Artist

Clarence Williams

Genre: Jazz ,Early Jazz ,New Orleans Jazz ,Jazz Instrument ,Piano Jazz
Origin: U.S.A
Active: 191? - 1943
Listen on Coda
Although Clarence Williams displayed abundant energy on jug, he also distinguished himself as a songwriter, penning or sharing credit on numerous enduring tunes such as "Royal Garden Blues," "Everybody Loves My Baby," "West End Blues," "Sugar Blues," "Tain't Nobody's Business If I Do," and "Baby Won't You Please Come Home." Beyond composition, he proved an astute organizer, overseeing dozens of lively sessions released under his own name throughout the 1920s and 1930s.

A shrewd entrepreneur and resourceful promoter, Williams took on varied work after relocating to New Orleans in 1906. There he performed piano in Storyville while staying attuned to current New York successes, served as singer, dancer, and emcee in a minstrel troupe, and operated his own cabaret. He additionally partnered with Armand J. Piroun to launch a modest publishing firm whose promise he quickly recognized. After a move to Chicago, where he managed a music store, Williams settled in New York and built a thriving publishing operation. He created material, assembled star-studded ensembles to document it, and handled distribution of the resulting sheet music, each pursuit reinforcing the others. He also briefly managed select performers, among them Bessie Smith, whom he helped launch early in her career. Beginning in 1923 he worked as an A&R scout for Okeh Records and often backed blues vocalists at the piano.

An intriguing personality and one of the era’s most prosperous Black entrepreneurs, Clarence Williams possessed a keen eye for ability. Among the prominent classic jazz figures featured on his dates—many issued under the Blue Five or Blue Seven banners—were soprano saxophonist Sidney Bechet; trumpeters Louis Armstrong, Joe Smith, Bubber Miley, Tommy Ladnier, Louis Metcalf, King Oliver, Red Allen, and Ed Allen; trombonists Charles Irvis, Tricky Sam Nanton, and Jimmy Harrison; clarinetists Buster Bailey and Cecil Scott; flutist Albert Socarras; tenors Coleman Hawkins and Benny Waters; tuba player Cyrus St. Clair; drummer and washboard specialist Floyd Casey; pianists James P. Johnson and Willie "The Lion" Smith; plus vocalist Eva Taylor, whom he wed in 1923. In a notable achievement, the Classics label has issued every recording Williams led across fourteen compact discs.

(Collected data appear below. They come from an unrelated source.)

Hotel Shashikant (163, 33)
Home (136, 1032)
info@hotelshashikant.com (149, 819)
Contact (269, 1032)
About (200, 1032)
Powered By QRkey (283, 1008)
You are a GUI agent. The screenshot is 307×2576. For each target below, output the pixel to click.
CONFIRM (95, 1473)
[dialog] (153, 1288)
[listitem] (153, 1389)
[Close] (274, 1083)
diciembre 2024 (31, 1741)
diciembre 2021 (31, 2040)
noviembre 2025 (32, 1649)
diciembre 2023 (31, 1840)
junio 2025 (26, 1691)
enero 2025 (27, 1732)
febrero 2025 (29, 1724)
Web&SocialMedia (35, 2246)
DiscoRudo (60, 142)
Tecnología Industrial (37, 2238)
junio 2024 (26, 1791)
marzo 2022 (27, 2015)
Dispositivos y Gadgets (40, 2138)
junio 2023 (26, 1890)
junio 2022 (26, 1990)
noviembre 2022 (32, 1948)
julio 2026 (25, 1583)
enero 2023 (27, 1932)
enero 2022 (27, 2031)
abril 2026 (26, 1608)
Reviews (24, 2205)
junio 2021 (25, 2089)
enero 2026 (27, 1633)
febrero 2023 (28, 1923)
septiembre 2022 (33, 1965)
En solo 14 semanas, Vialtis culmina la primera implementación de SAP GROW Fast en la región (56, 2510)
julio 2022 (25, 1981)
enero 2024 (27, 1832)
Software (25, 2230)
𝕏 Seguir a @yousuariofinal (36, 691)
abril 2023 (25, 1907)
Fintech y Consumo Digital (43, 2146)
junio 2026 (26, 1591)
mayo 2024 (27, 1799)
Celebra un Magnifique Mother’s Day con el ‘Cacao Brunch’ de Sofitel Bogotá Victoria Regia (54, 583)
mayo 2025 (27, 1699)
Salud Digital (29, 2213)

Though he stood at the peak of his influence in the early 1930s, Clarence Williams’s stature diminished as the decade progressed and swing dominated. After 1937 he appeared on only one further date—two titles cut in 1941—while concentrating on music’s commercial side. In 1943 he sold his catalog to Decca and opened a retail shop in Harlem. Severely hurt by a taxi in 1956, he died in 1965. Tom Lord’s 1976 bio-discography Clarence Williams provides a sense of the breadth of his achievements.